Why is it that there are only three arresting wires on the new USS Gerald R Ford aircraft carrier compared to four arresting wires on the older Nimitz-class carriers? Isn’t having four arresting wires safer after all? Well, let’s find out.
Traditionally, earlier produced Nimitz-class carriers had four arresting wires, spaced roughly 50-feet apart. Usually, the pilot aims for the third wire, as it’s the safest and the most effective target. The first wire is deemed too dangerous as it’s too close to the edge of the deck and if the plane comes in too low for the first wire, the aircraft could easily crash into the stern of the carrier. Nevertheless, the wire is still there for an accidental snag.
Catching the second and the fourth arresting wires are acceptable but according to at least one source, pilots need to consistently catch the third wire in order to move up through the ranks. In order to hit the third wire, the pilot needs to approach the deck at exactly the right angle, but aligning the aircraft with a moving ship is not an easy endeavor. For this reason, the pilot relies on both, landing signal officers who help with guiding the pilot through radio communications and the Fresnel lens optical landing system, known as the Lens.
The Lens consists of a horizontal row of green lights, known as datum lights, used as a reference, and an amber light called the ‘meatball’ that travels up and down along a vertical column.

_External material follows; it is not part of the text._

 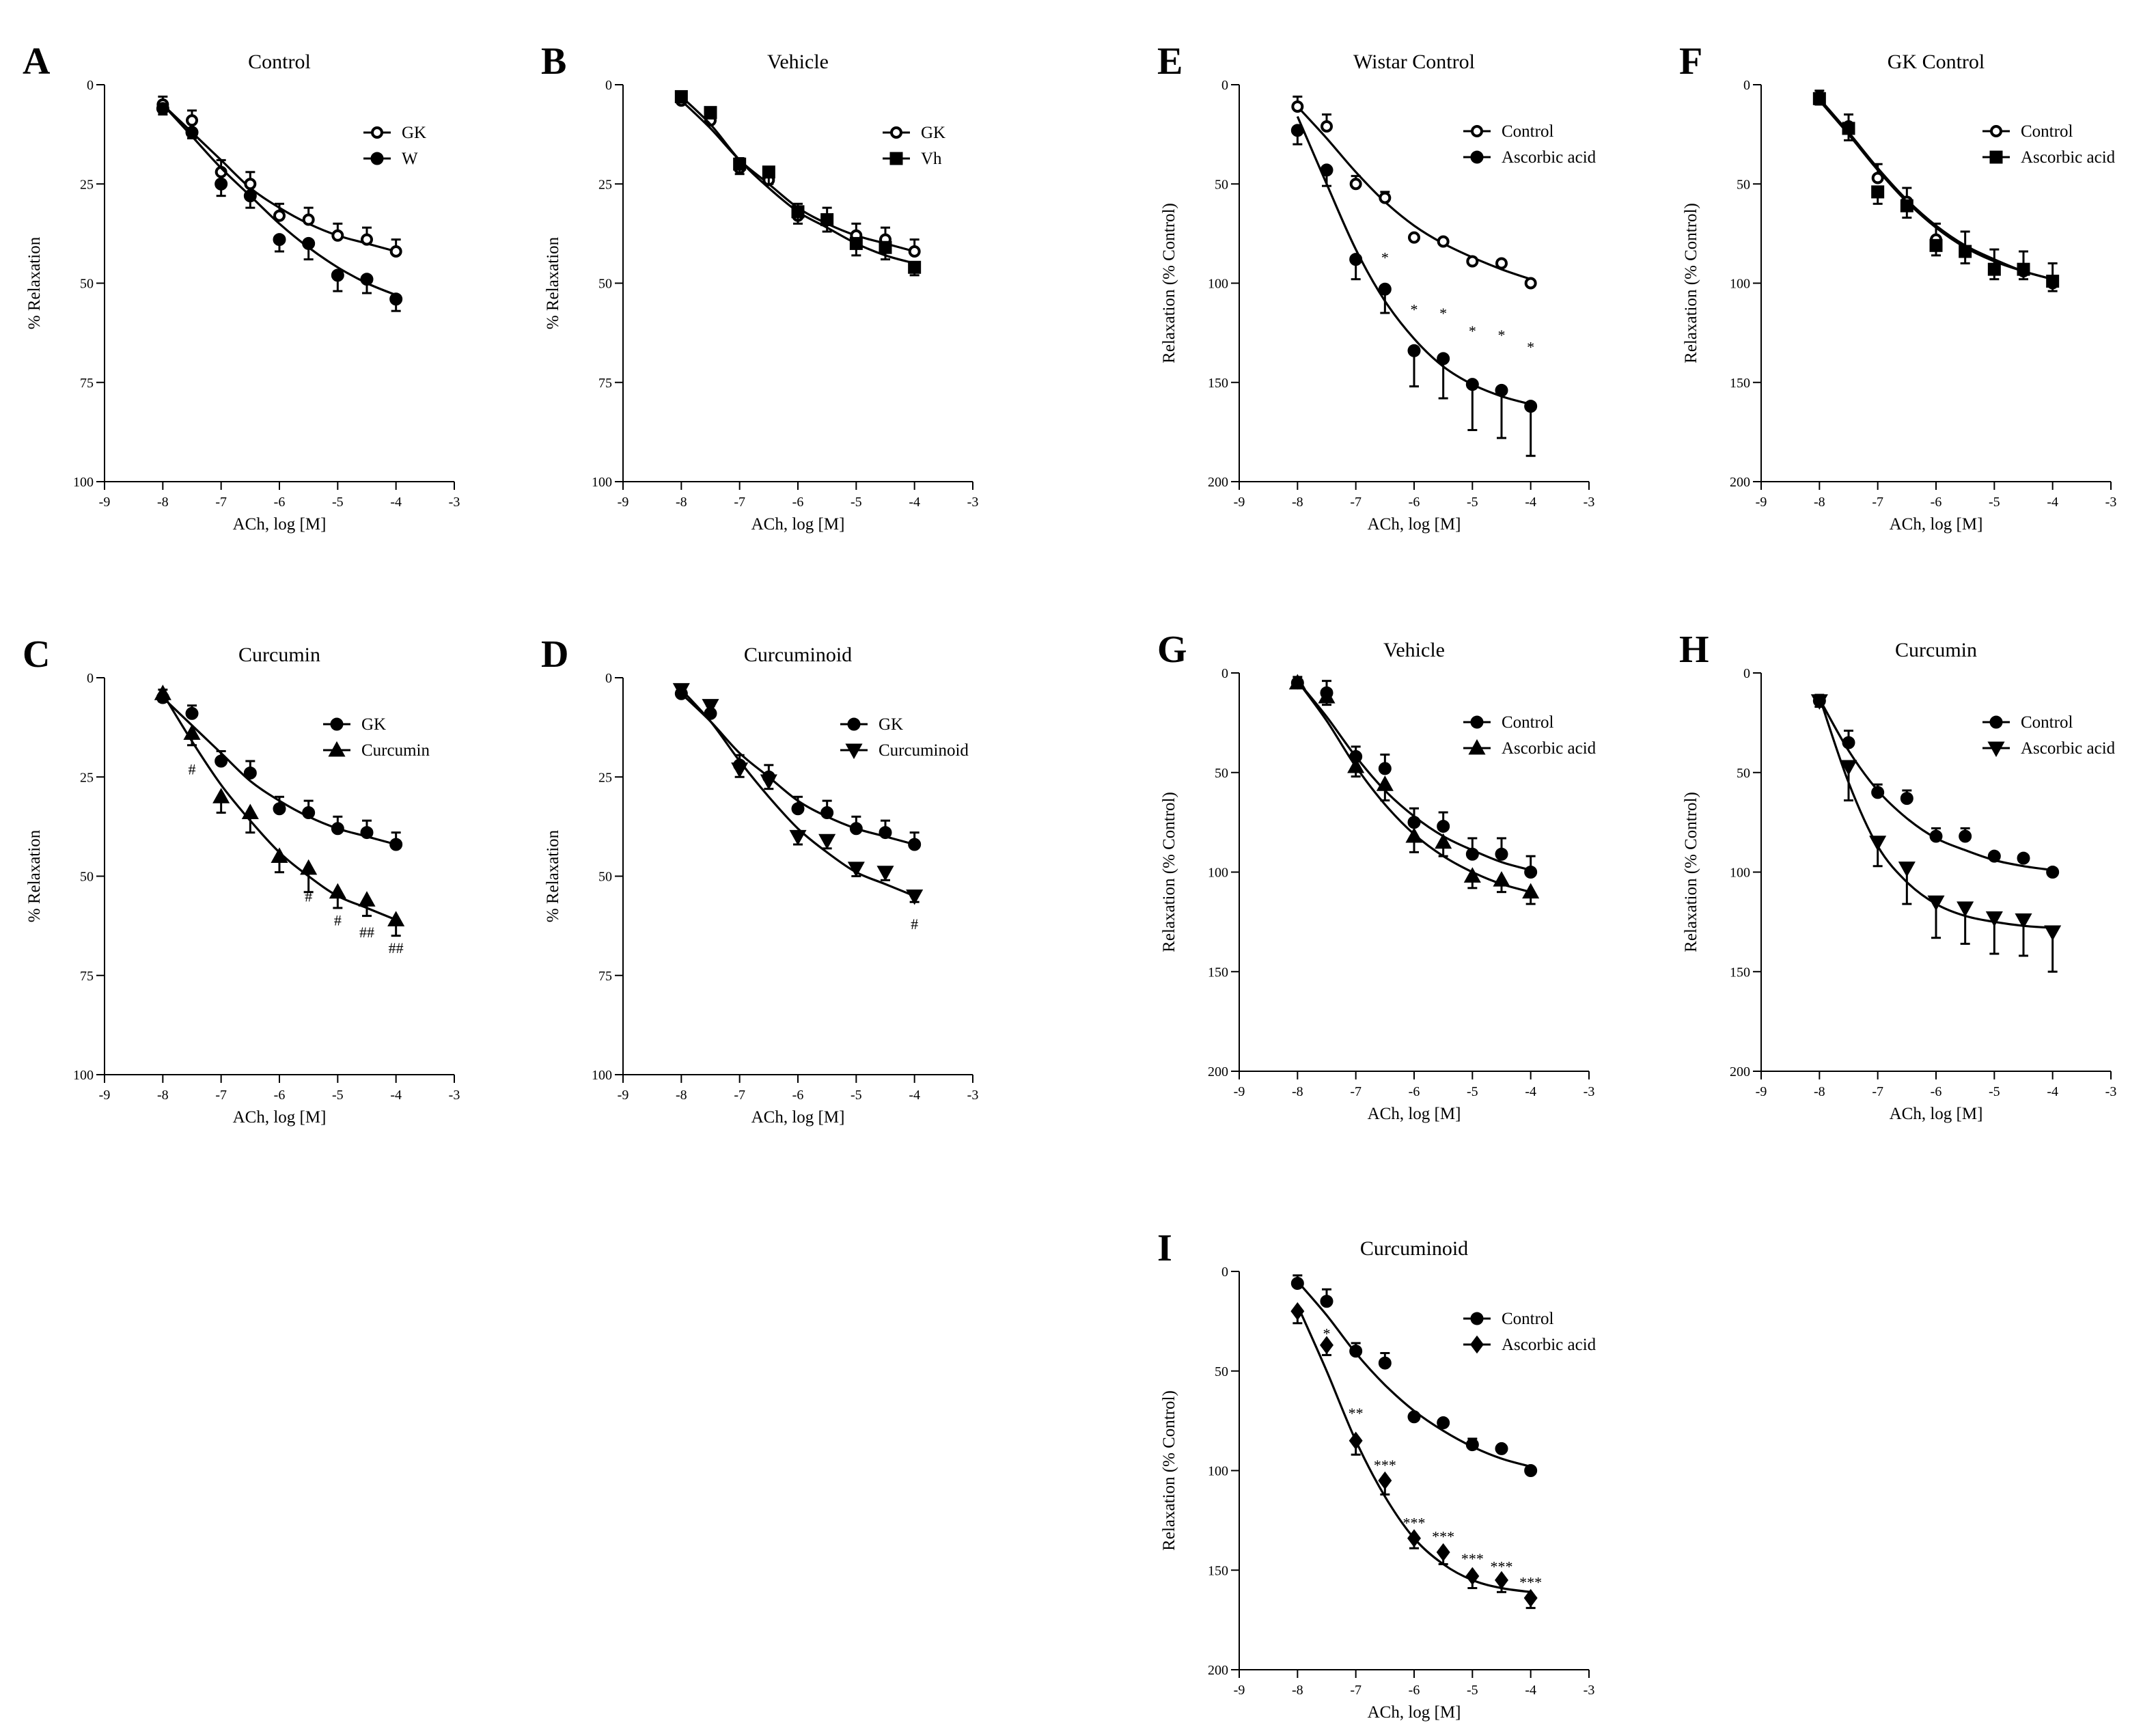 I want to click on panel-letter: E, so click(x=1170, y=62).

This lens system is mounted on a gyroscopically stabilized platform to counteract the ship’s movements. The lens focuses the amber light into narrow beams that are directed into the sky at various angles. The pilot will be paying close attention to the meatball as it indicates the airplane’s angle of approach in reference to the flight deck. If the meatball is above the datum lights, the plane is approaching too high, if the meatball is below the datum lights, the aircraft is too low, and finally if the meatball is in line with the row of green lights, the plane is on target.
While earlier arresting wire systems relied on running cables through pulleys that were attached to sandbags, modern systems are much more complex. Nimitz-class carriers rely on the MK-7 hydraulic arresting gear system which is more than 60 years old. A modern MK-7 Mod 3 system can safely bring a 50,000 aircraft moving at 130 knots to a full stop in two seconds, over a distance of 344 feet.

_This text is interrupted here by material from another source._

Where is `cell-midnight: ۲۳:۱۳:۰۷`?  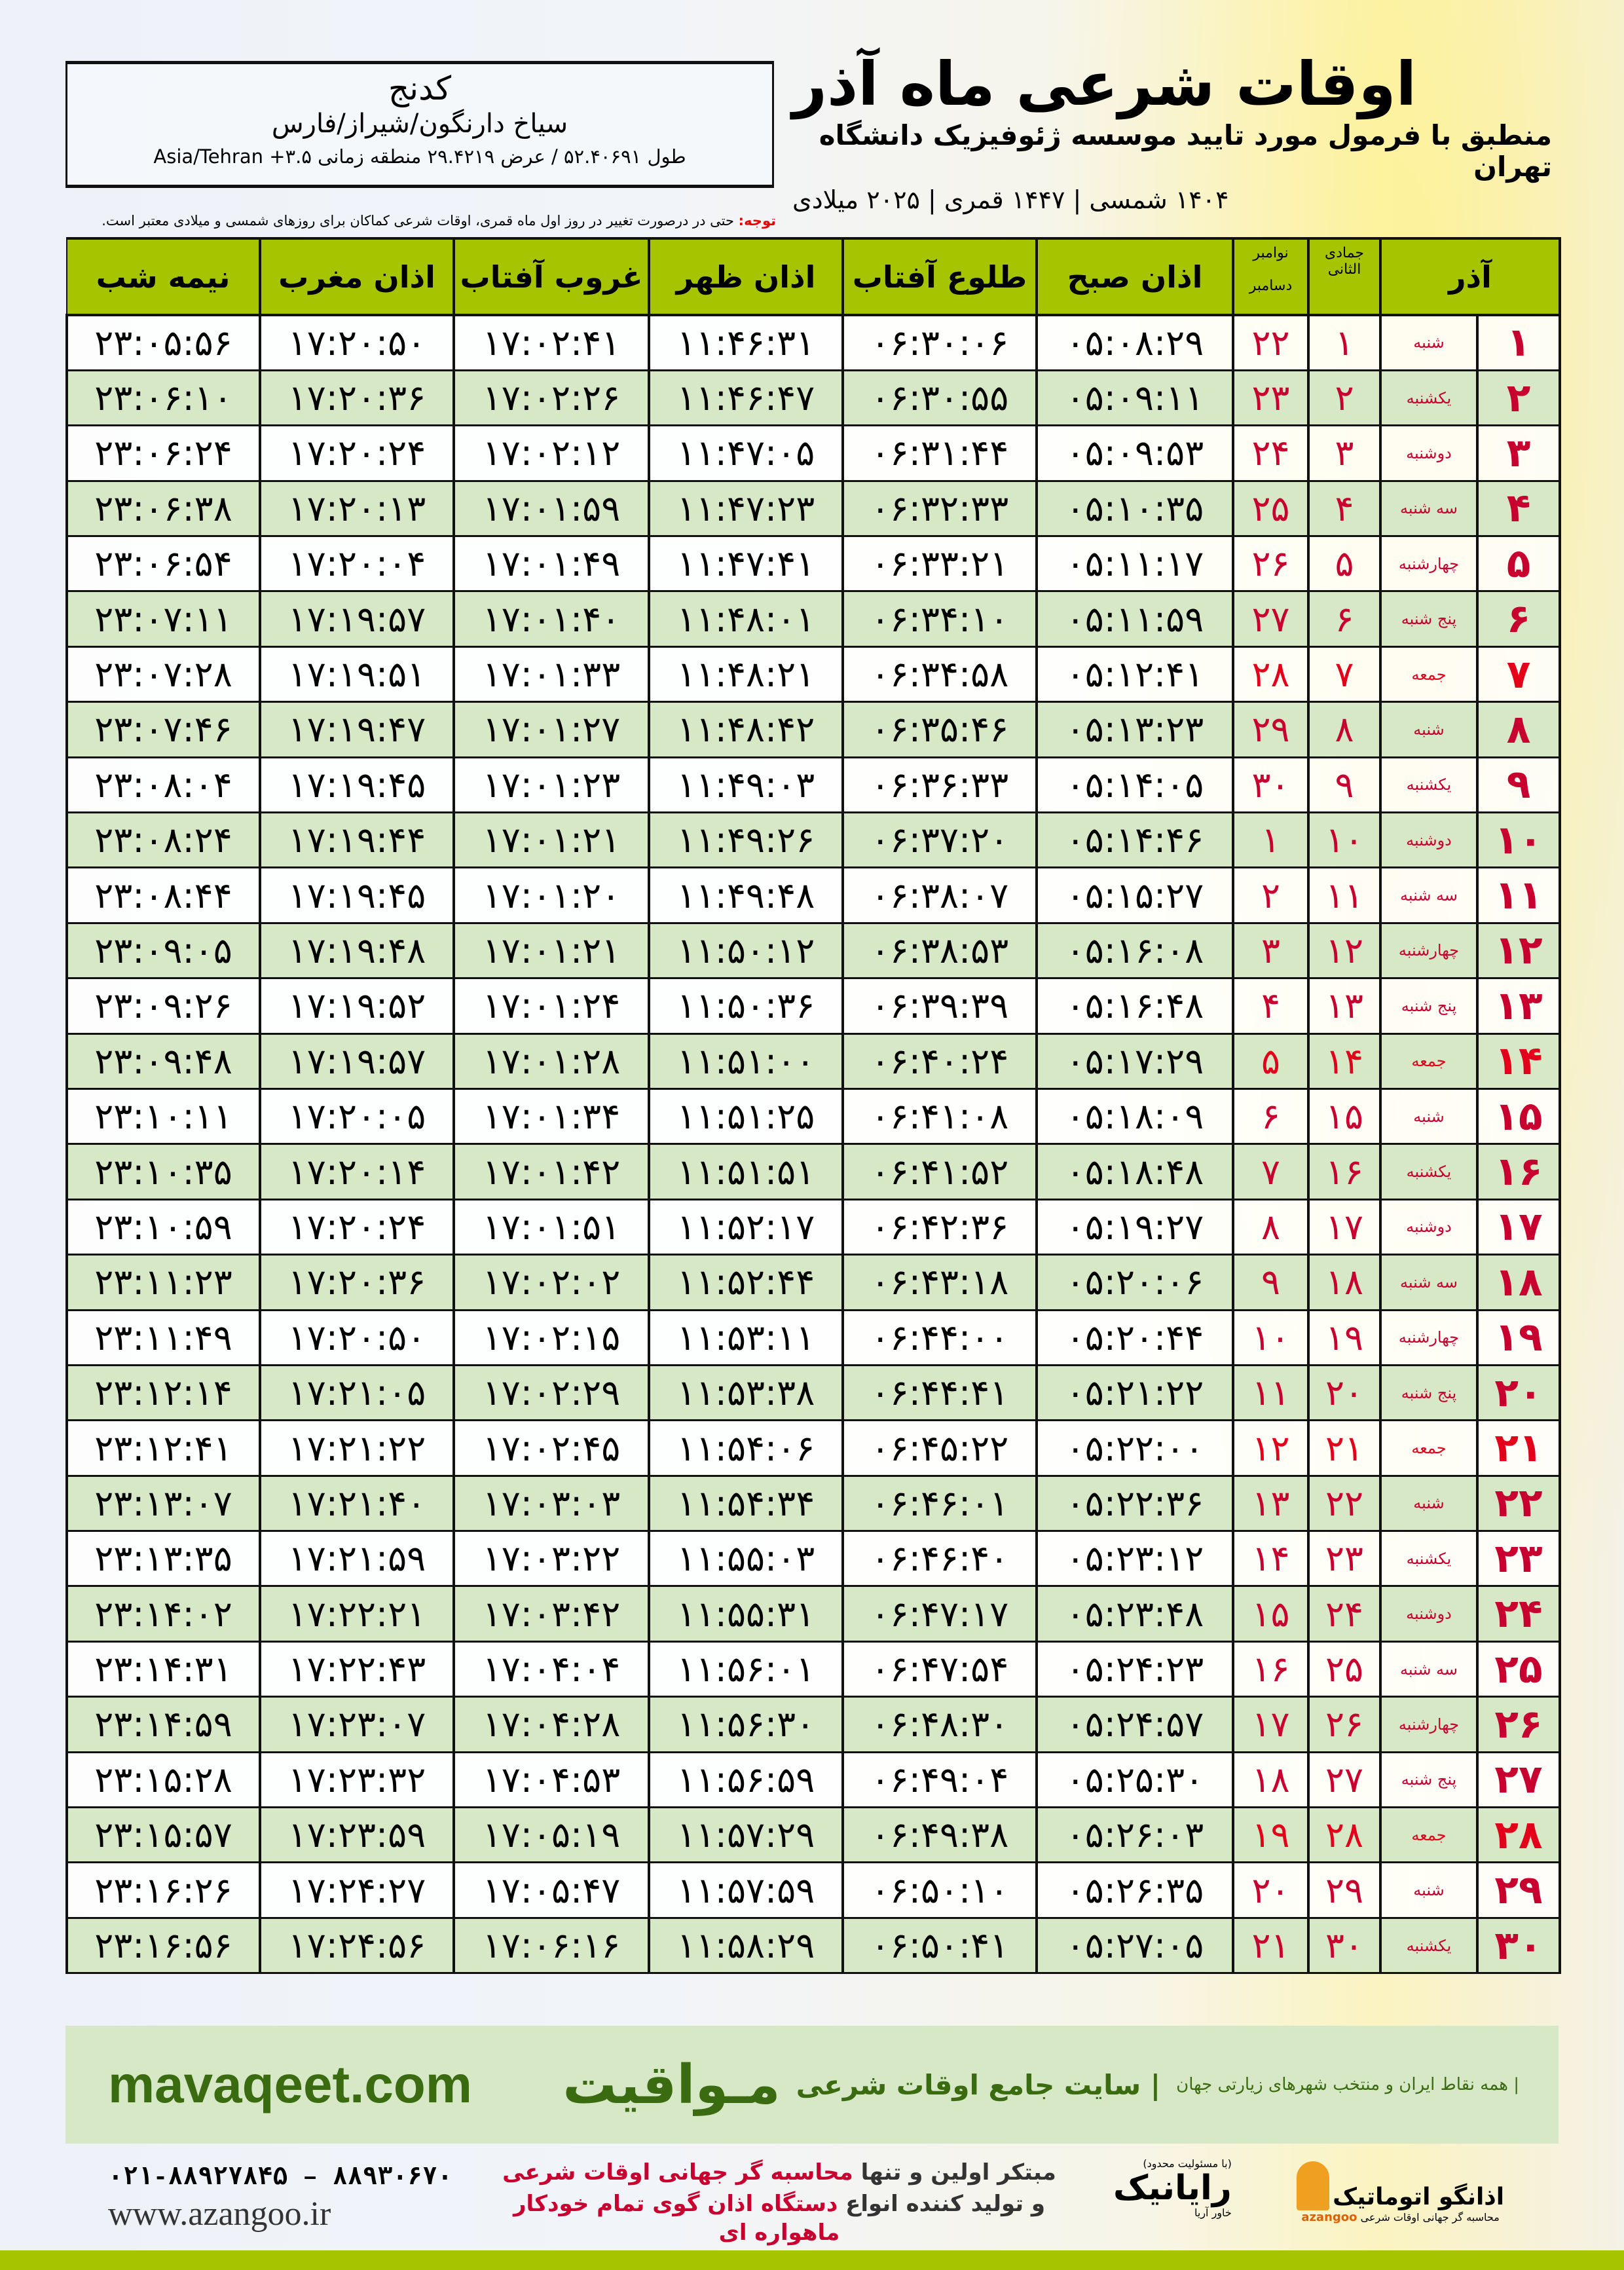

It may appear that the arresting cable systems are pretty simple, as all you see are the cables on the deck, but below the deck there’s a complex mechanism of pulleys, cables, and hydraulic cylinders. To put it simply, the more arresting cables you have on the flight deck, the more equipment you need below the deck, which is expensive to build and maintain. For this reason, starting with USS Ronald Regan, and followed by USS George H.W. Bush and USS Gerald R Ford aircraft carriers, the U.S. Navy started using a three-wire design instead of four, to save money on installation and maintenance of arresting gear.
So, this was a cost-cutting measure but it was only allowed to happen due to an additional piece of equipment that allowed a three-wire system to perform as effectively as a four-wire system without compromising safety. The new three-wire system relies on polycore cables which are designed to withstand more traps than steel cables. In this new three-wire design, the second wire is the new hit wire and it’s located at the same spot as the third wire sits in the older four wire configurations. Additionally, instead of four arresting gear engines and one barricade engine, the setup switched to just four arresting gear engines with two of them being interchangeable as barricade engines. This modification greatly freed up space below the deck and reduced the maintenance costs.
Finally, let’s talk about the new piece of equipment that allowed the US Navy to go from four arresting wires down to just three. It’s the improved Fresnel Lens optical landing system with 12 fiber-optic cells that indicate the glide slope to the pilot at about twice the sensitivity that the older optical landing system did, because of this it is now possible to accurately reference the lens as far out as a mile and the pilot has tighter control of the glide slope, which makes it significantly easier to catch the hit wire. This system was first tested in 1997, aboard USS George Washington and every deploying American aircraft carrier since 2004 has had this system. As a result of this improved lens system, all new aircraft carriers commissioned in the new millennia went from four arresting wires down to three, including USS Gerald R Ford.